**Exercise requirements**
Can you pull out the text lines from every one of the records below and repeat them exactly, leaving out the pictures?

Records from a data source:
============
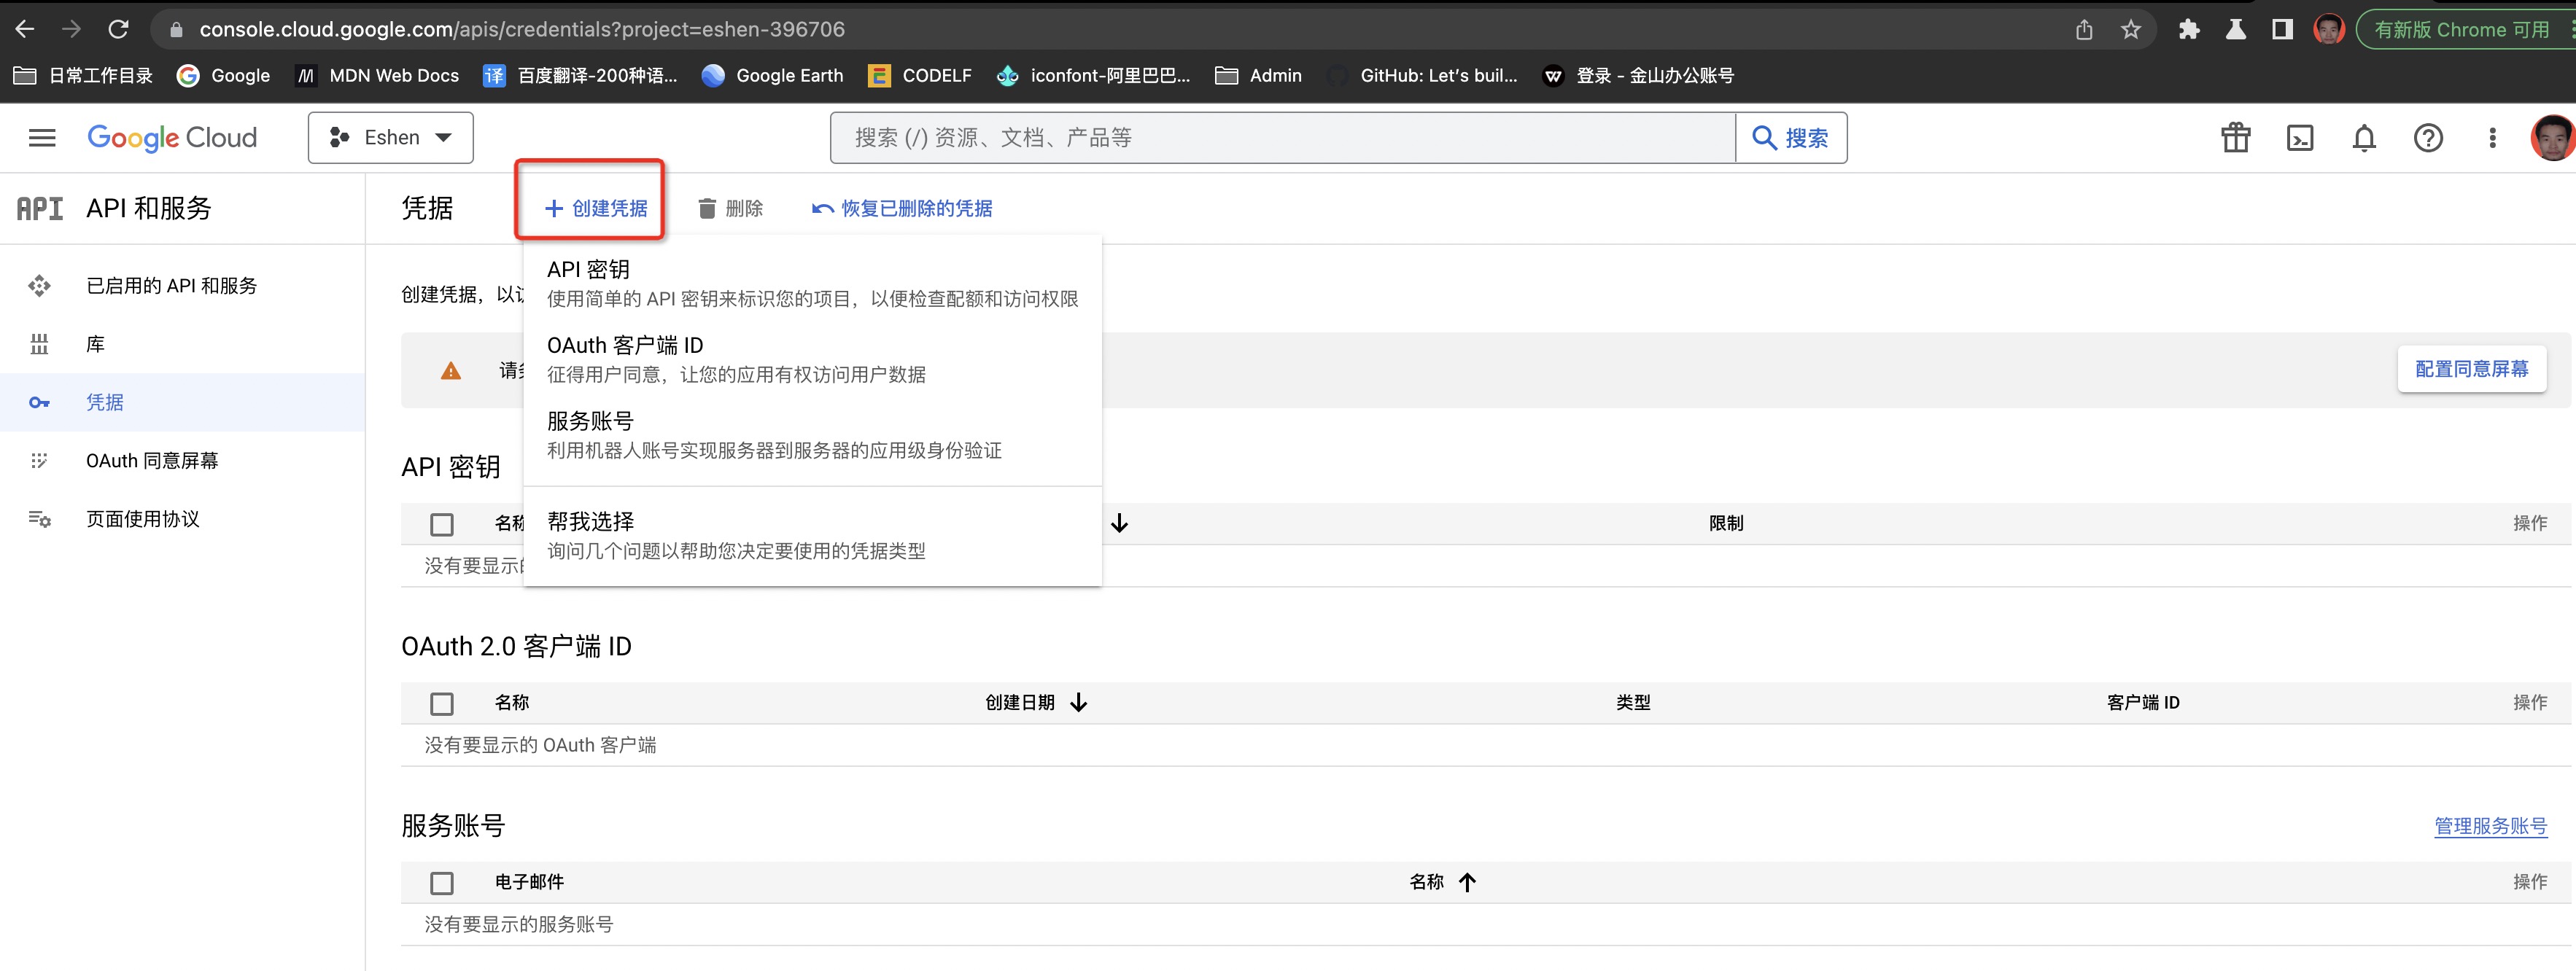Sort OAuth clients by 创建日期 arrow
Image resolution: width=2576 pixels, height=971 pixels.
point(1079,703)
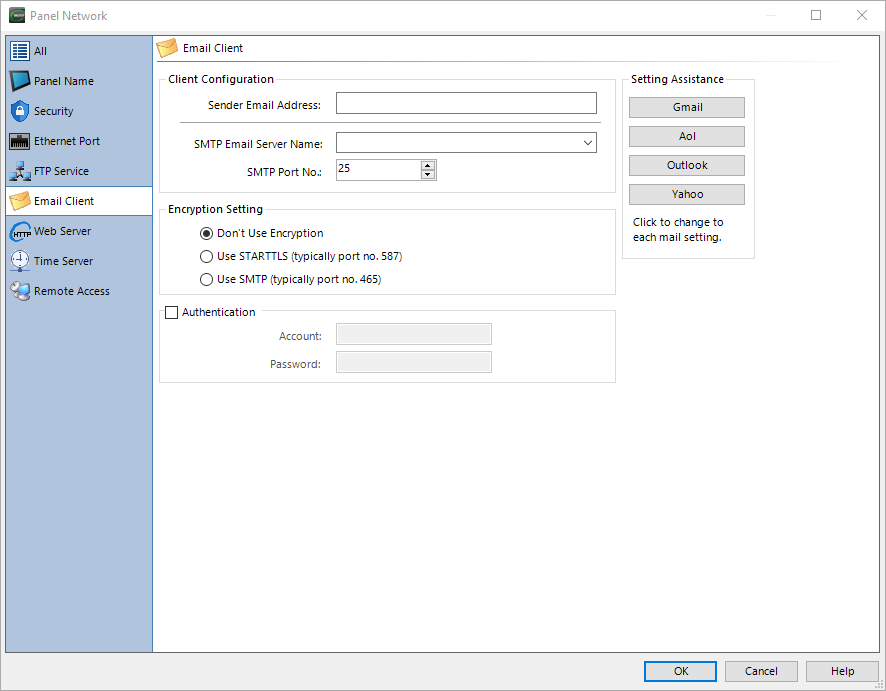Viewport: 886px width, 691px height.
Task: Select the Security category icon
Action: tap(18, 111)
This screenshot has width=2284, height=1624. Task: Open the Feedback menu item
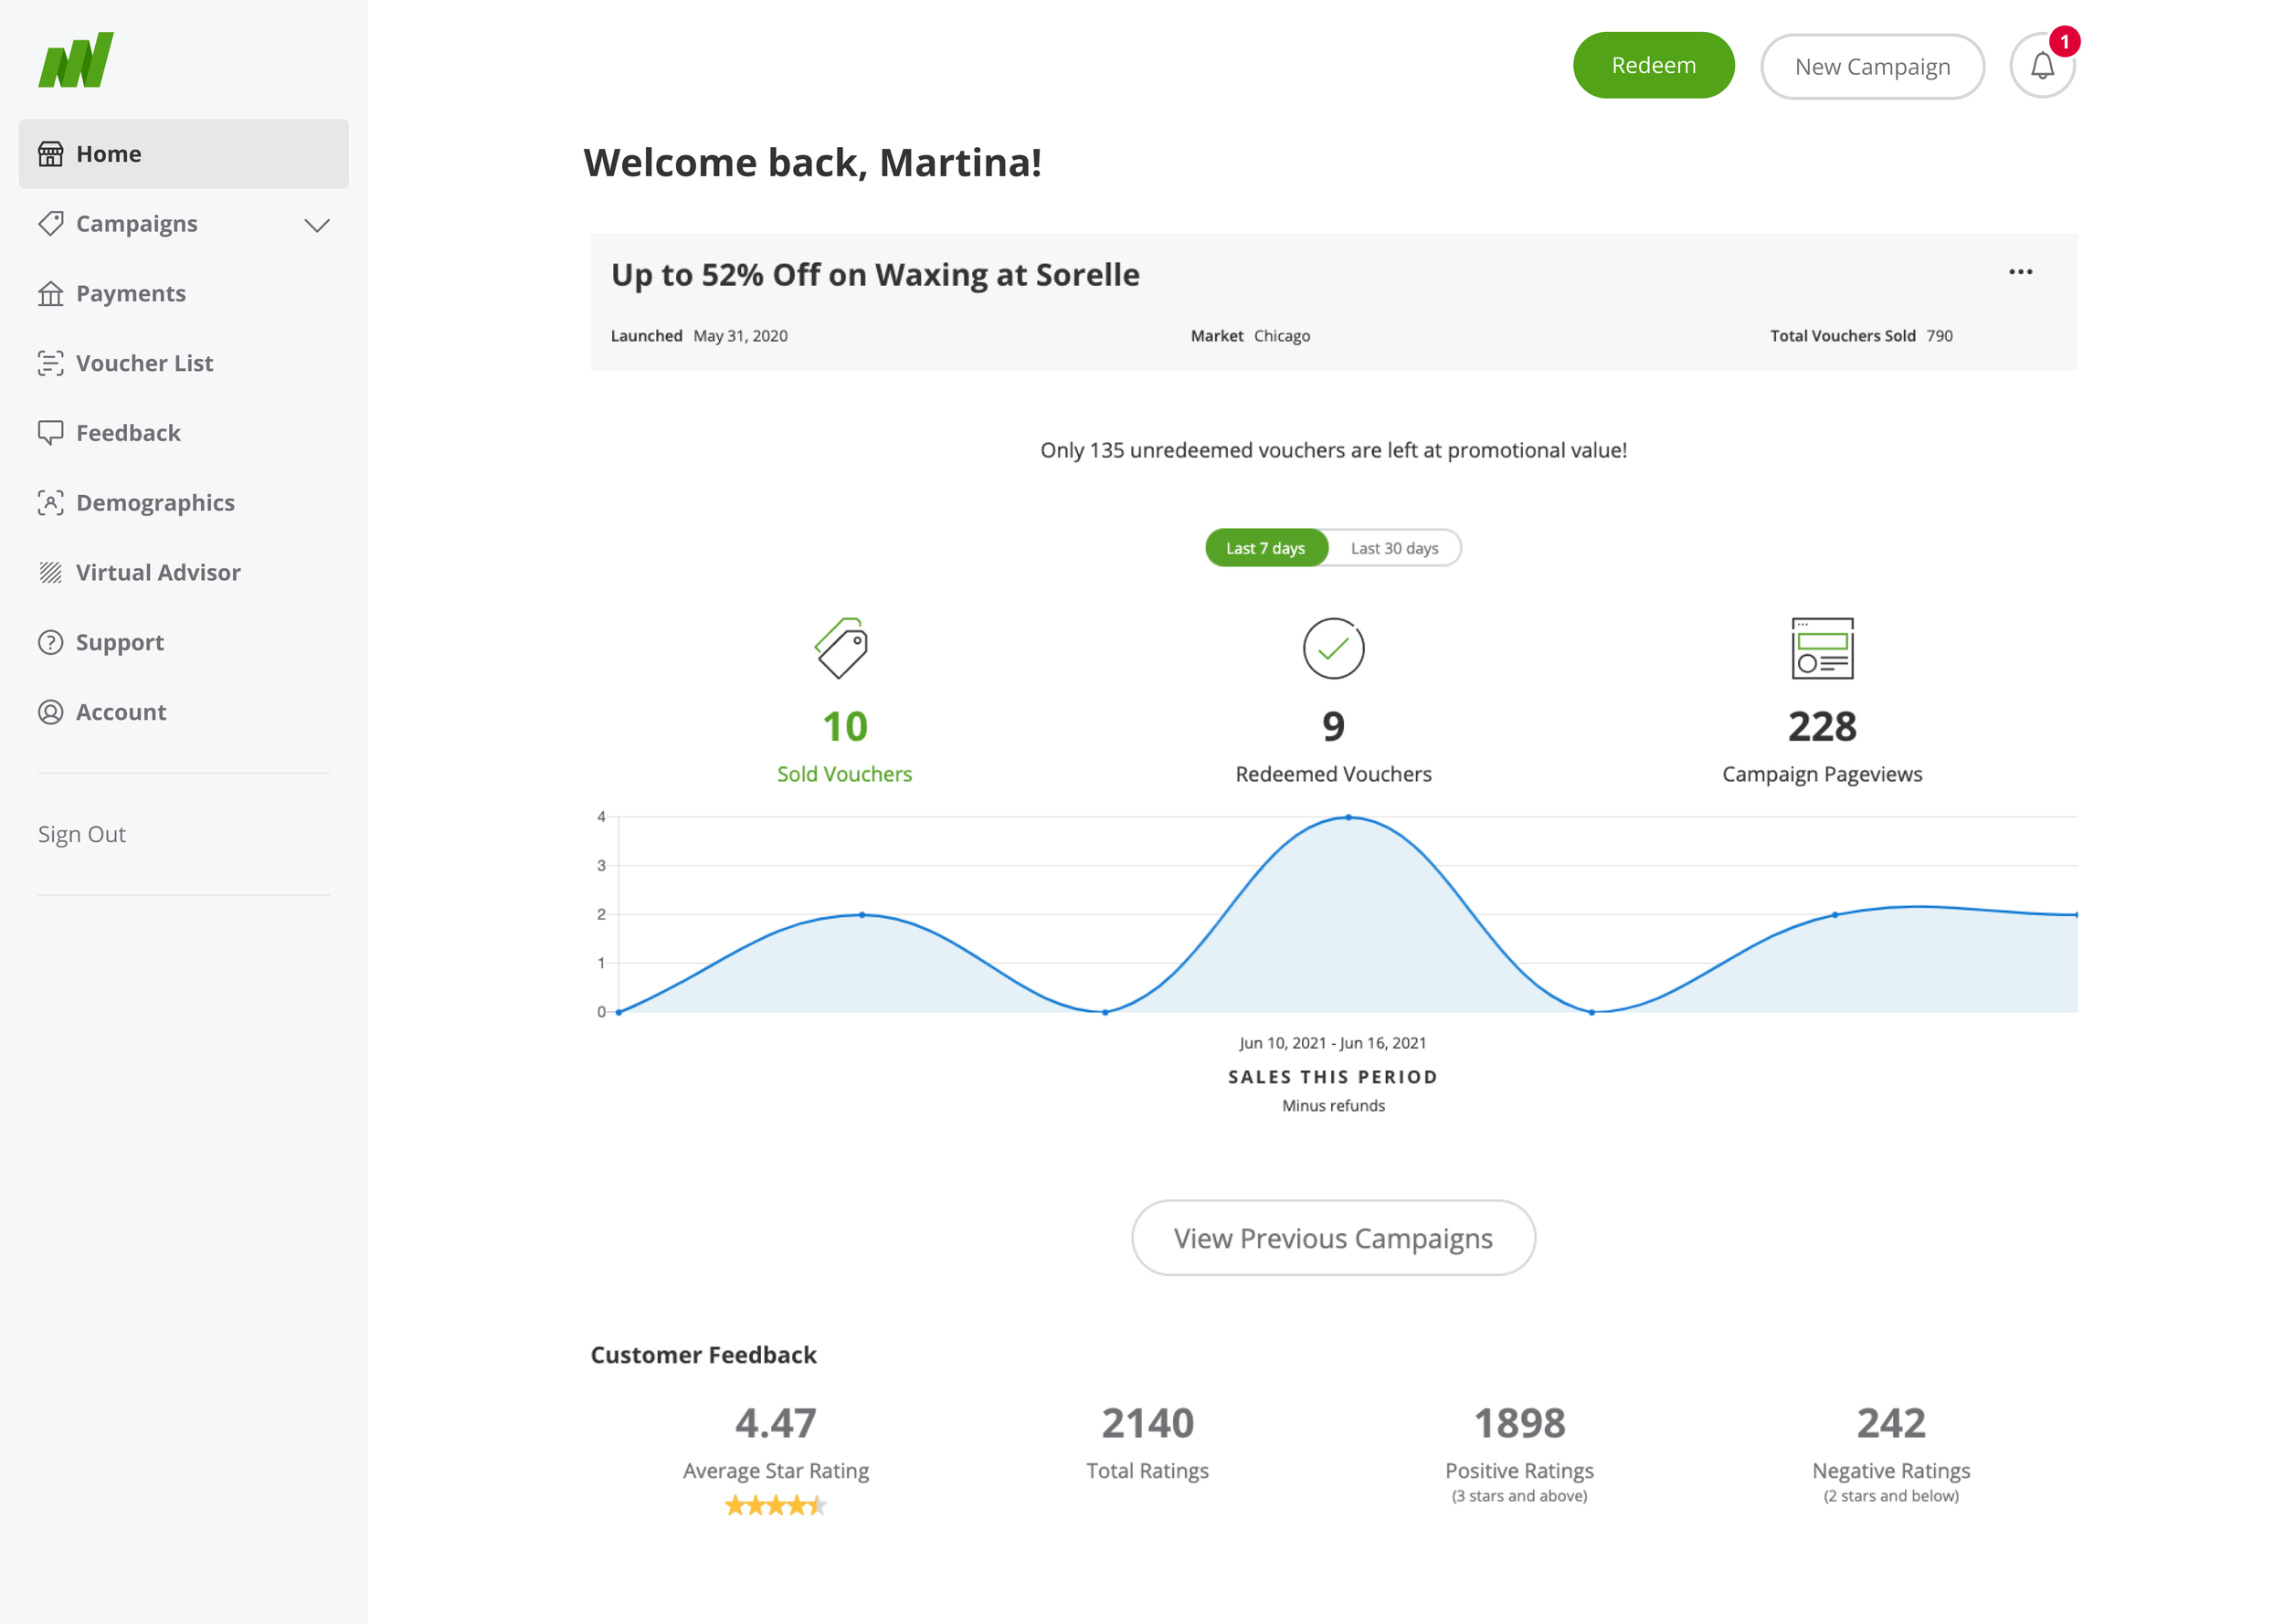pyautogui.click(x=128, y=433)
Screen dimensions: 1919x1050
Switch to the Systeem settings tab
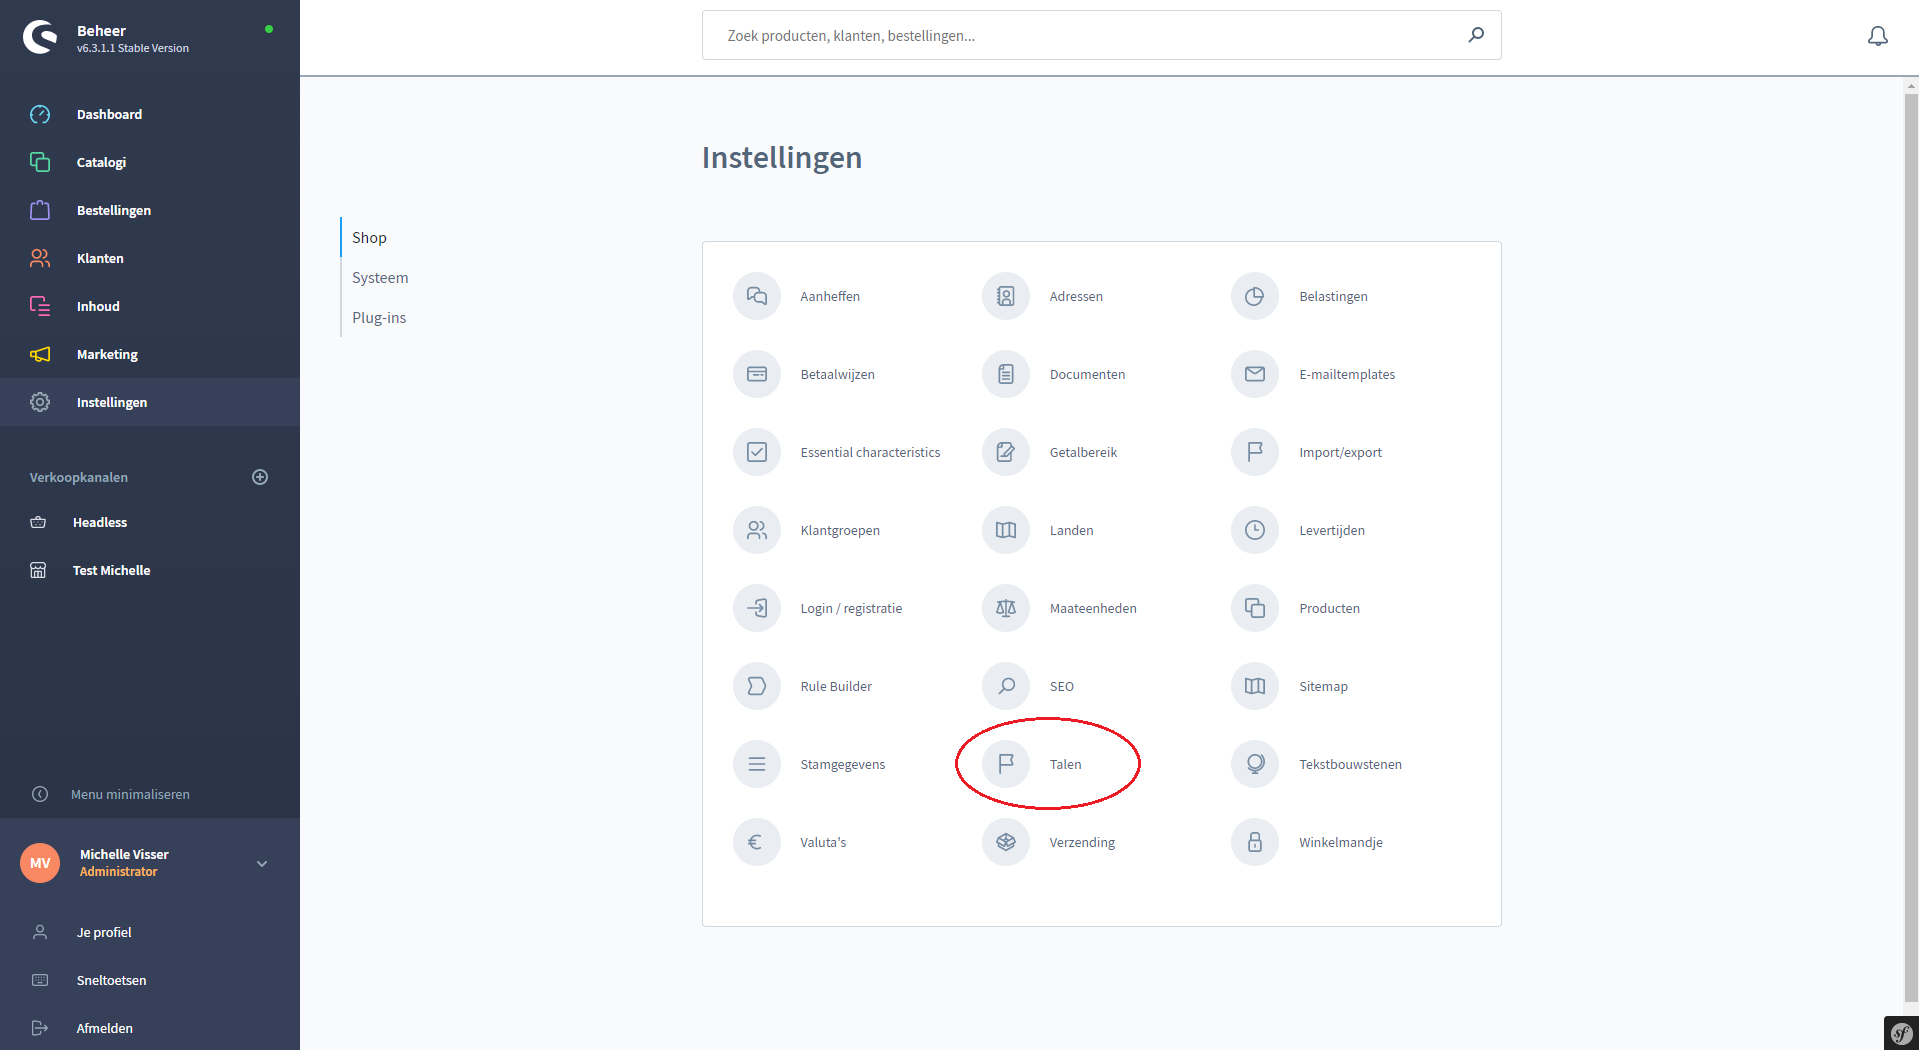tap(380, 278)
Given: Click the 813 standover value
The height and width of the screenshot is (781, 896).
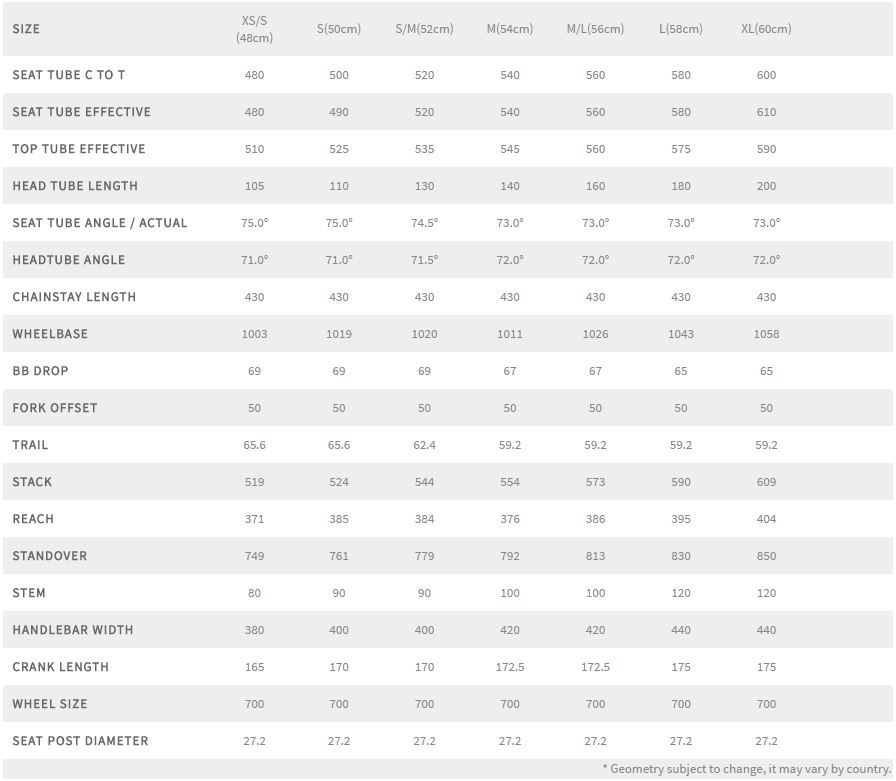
============
**Exercise response**
Sort OAuth clients by 创建日期 arrow
Image resolution: width=2576 pixels, height=971 pixels.
point(1079,703)
Viewport: 886px width, 691px height.
Task: Select the Security category icon
Action: tap(18, 111)
This screenshot has width=2284, height=1624. Task: Open the Feedback menu item
pyautogui.click(x=128, y=433)
Screen dimensions: 1919x1050
Switch to the Systeem settings tab
tap(380, 278)
Given: Click the 813 standover value
The height and width of the screenshot is (781, 896).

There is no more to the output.